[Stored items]
==================================================
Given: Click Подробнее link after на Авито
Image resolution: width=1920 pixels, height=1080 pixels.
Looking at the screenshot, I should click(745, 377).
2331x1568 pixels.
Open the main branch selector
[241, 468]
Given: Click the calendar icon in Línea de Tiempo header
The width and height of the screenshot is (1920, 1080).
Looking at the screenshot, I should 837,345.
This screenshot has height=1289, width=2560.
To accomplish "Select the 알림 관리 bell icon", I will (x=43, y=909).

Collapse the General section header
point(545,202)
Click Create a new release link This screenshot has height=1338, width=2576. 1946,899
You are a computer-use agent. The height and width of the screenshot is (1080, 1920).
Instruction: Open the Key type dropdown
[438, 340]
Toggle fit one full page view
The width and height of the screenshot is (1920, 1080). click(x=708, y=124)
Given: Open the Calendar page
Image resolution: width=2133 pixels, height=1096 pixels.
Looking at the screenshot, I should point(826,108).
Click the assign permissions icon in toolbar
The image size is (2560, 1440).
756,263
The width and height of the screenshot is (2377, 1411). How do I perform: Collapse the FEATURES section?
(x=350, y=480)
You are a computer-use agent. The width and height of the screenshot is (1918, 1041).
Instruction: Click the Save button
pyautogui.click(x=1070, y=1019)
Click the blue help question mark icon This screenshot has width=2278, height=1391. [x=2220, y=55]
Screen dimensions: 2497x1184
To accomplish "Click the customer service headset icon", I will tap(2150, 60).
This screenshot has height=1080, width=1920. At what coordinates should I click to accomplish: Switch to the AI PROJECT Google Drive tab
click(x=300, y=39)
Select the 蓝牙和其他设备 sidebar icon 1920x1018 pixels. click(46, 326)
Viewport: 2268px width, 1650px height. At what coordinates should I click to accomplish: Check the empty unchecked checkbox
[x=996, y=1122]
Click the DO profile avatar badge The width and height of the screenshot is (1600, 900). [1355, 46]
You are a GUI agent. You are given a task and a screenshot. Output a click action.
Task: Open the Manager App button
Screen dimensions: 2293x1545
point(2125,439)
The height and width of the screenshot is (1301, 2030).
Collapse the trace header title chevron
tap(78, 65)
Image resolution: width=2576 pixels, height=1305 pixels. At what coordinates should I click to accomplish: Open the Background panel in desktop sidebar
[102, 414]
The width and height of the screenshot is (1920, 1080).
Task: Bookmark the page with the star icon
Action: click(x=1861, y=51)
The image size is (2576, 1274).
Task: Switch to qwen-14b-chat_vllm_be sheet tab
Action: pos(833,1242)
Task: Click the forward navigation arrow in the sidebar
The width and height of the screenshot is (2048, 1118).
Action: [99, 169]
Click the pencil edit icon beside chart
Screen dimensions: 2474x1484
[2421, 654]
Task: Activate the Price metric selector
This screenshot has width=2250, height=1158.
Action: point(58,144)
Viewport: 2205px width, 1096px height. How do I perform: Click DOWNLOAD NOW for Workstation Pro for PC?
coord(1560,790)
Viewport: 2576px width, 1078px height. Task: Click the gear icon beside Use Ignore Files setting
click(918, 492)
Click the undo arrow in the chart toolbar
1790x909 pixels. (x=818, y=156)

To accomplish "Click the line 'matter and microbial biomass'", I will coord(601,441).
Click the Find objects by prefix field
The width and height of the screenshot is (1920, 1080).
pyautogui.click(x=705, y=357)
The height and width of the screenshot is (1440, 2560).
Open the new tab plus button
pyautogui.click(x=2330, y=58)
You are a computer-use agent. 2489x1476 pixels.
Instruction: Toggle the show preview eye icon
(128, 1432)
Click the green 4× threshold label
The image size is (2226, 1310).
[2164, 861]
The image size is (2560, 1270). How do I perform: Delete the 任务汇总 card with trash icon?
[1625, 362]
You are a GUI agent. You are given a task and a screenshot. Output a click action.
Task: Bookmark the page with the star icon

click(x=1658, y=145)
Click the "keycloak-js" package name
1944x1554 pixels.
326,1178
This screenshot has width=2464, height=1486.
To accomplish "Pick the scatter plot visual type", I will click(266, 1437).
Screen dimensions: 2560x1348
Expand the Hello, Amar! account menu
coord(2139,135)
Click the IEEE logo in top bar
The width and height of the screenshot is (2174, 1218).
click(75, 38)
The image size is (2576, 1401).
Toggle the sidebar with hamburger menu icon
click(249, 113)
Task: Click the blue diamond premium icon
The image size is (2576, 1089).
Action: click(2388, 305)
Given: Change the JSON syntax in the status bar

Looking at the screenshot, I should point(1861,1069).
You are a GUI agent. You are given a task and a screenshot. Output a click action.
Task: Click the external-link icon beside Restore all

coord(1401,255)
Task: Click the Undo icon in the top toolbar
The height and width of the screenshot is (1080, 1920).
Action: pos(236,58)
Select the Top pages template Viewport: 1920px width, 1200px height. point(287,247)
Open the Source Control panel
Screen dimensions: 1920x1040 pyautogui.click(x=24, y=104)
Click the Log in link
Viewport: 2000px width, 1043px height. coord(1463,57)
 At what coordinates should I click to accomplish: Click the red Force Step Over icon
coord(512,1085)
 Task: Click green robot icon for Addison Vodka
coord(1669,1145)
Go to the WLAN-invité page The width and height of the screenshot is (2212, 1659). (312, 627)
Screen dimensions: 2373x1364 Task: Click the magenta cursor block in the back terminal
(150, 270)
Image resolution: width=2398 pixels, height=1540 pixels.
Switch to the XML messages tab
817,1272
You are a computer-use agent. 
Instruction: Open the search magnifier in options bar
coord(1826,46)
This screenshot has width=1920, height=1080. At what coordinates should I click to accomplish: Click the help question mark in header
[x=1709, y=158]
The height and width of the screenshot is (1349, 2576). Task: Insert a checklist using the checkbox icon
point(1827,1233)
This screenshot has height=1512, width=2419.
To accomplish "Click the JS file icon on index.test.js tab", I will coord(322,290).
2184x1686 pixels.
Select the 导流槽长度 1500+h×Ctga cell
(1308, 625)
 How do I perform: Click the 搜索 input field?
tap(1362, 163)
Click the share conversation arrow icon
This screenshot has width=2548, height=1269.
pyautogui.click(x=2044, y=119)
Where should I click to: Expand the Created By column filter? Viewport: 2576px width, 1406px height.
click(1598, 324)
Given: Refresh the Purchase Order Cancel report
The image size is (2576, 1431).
==================================================
EXERCISE BRIEF: Each record must be reproduced exactly, with nothing missing.

SOLUTION FOR THIS PROBLEM:
Given: Click Подробнее link after на Авито
Image resolution: width=1920 pixels, height=1080 pixels.
Looking at the screenshot, I should click(745, 377).
2331x1568 pixels.
Open the main branch selector
[241, 468]
Given: Click the calendar icon in Línea de Tiempo header
The width and height of the screenshot is (1920, 1080).
Looking at the screenshot, I should 837,345.
This screenshot has height=1289, width=2560.
To accomplish "Select the 알림 관리 bell icon", I will (x=43, y=909).

Collapse the General section header
point(545,202)
Click Create a new release link This screenshot has height=1338, width=2576. 1946,899
You are a computer-use agent. The height and width of the screenshot is (1080, 1920).
Instruction: Open the Key type dropdown
[438, 340]
Toggle fit one full page view
The width and height of the screenshot is (1920, 1080). click(x=708, y=124)
Given: Open the Calendar page
Image resolution: width=2133 pixels, height=1096 pixels.
Looking at the screenshot, I should point(826,108).
Click the assign permissions icon in toolbar
The image size is (2560, 1440).
756,263
The width and height of the screenshot is (2377, 1411). How do I perform: Collapse the FEATURES section?
(x=350, y=480)
You are a computer-use agent. The width and height of the screenshot is (1918, 1041).
Instruction: Click the Save button
pyautogui.click(x=1070, y=1019)
Click the blue help question mark icon This screenshot has width=2278, height=1391. [x=2220, y=55]
Screen dimensions: 2497x1184
To accomplish "Click the customer service headset icon", I will tap(2150, 60).
This screenshot has height=1080, width=1920. At what coordinates should I click to accomplish: Switch to the AI PROJECT Google Drive tab
click(x=300, y=39)
Select the 蓝牙和其他设备 sidebar icon 1920x1018 pixels. click(46, 326)
Viewport: 2268px width, 1650px height. At what coordinates should I click to accomplish: Check the empty unchecked checkbox
[x=996, y=1122]
Click the DO profile avatar badge The width and height of the screenshot is (1600, 900). [1355, 46]
You are a GUI agent. You are given a task and a screenshot. Output a click action.
Task: Open the Manager App button
Screen dimensions: 2293x1545
point(2125,439)
The height and width of the screenshot is (1301, 2030).
Collapse the trace header title chevron
tap(78, 65)
Image resolution: width=2576 pixels, height=1305 pixels. At what coordinates should I click to accomplish: Open the Background panel in desktop sidebar
[102, 414]
The width and height of the screenshot is (1920, 1080).
Task: Bookmark the page with the star icon
Action: click(x=1861, y=51)
The image size is (2576, 1274).
Task: Switch to qwen-14b-chat_vllm_be sheet tab
Action: pos(833,1242)
Task: Click the forward navigation arrow in the sidebar
The width and height of the screenshot is (2048, 1118).
Action: [99, 169]
Click the pencil edit icon beside chart
Screen dimensions: 2474x1484
[2421, 654]
Task: Activate the Price metric selector
This screenshot has width=2250, height=1158.
Action: point(58,144)
Viewport: 2205px width, 1096px height. How do I perform: Click DOWNLOAD NOW for Workstation Pro for PC?
coord(1560,790)
Viewport: 2576px width, 1078px height. Task: Click the gear icon beside Use Ignore Files setting
click(918, 492)
Click the undo arrow in the chart toolbar
1790x909 pixels. (x=818, y=156)

To accomplish "Click the line 'matter and microbial biomass'", I will coord(601,441).
Click the Find objects by prefix field
The width and height of the screenshot is (1920, 1080).
pyautogui.click(x=705, y=357)
The height and width of the screenshot is (1440, 2560).
Open the new tab plus button
pyautogui.click(x=2330, y=58)
You are a computer-use agent. 2489x1476 pixels.
Instruction: Toggle the show preview eye icon
(128, 1432)
Click the green 4× threshold label
The image size is (2226, 1310).
[2164, 861]
The image size is (2560, 1270). How do I perform: Delete the 任务汇总 card with trash icon?
[1625, 362]
You are a GUI agent. You are given a task and a screenshot. Output a click action.
Task: Bookmark the page with the star icon

click(x=1658, y=145)
Click the "keycloak-js" package name
1944x1554 pixels.
326,1178
This screenshot has width=2464, height=1486.
To accomplish "Pick the scatter plot visual type", I will click(266, 1437).
Screen dimensions: 2560x1348
Expand the Hello, Amar! account menu
coord(2139,135)
Click the IEEE logo in top bar
The width and height of the screenshot is (2174, 1218).
click(75, 38)
The image size is (2576, 1401).
Toggle the sidebar with hamburger menu icon
click(249, 113)
Task: Click the blue diamond premium icon
The image size is (2576, 1089).
Action: click(2388, 305)
Given: Change the JSON syntax in the status bar

Looking at the screenshot, I should point(1861,1069).
You are a GUI agent. You are given a task and a screenshot. Output a click action.
Task: Click the external-link icon beside Restore all

coord(1401,255)
Task: Click the Undo icon in the top toolbar
The height and width of the screenshot is (1080, 1920).
Action: pos(236,58)
Select the Top pages template Viewport: 1920px width, 1200px height. point(287,247)
Open the Source Control panel
Screen dimensions: 1920x1040 pyautogui.click(x=24, y=104)
Click the Log in link
Viewport: 2000px width, 1043px height. coord(1463,57)
 At what coordinates should I click to accomplish: Click the red Force Step Over icon
coord(512,1085)
 Task: Click green robot icon for Addison Vodka
coord(1669,1145)
Go to the WLAN-invité page The width and height of the screenshot is (2212, 1659). (312, 627)
Screen dimensions: 2373x1364 Task: Click the magenta cursor block in the back terminal
(150, 270)
Image resolution: width=2398 pixels, height=1540 pixels.
Switch to the XML messages tab
817,1272
You are a computer-use agent. 
Instruction: Open the search magnifier in options bar
coord(1826,46)
This screenshot has width=1920, height=1080. At what coordinates should I click to accomplish: Click the help question mark in header
[x=1709, y=158]
The height and width of the screenshot is (1349, 2576). Task: Insert a checklist using the checkbox icon
point(1827,1233)
This screenshot has height=1512, width=2419.
To accomplish "Click the JS file icon on index.test.js tab", I will coord(322,290).
2184x1686 pixels.
Select the 导流槽长度 1500+h×Ctga cell
(1308, 625)
 How do I perform: Click the 搜索 input field?
tap(1362, 163)
Click the share conversation arrow icon
This screenshot has width=2548, height=1269.
pyautogui.click(x=2044, y=119)
Where should I click to: Expand the Created By column filter? Viewport: 2576px width, 1406px height.
click(1598, 324)
Given: Refresh the Purchase Order Cancel report
The image size is (2576, 1431).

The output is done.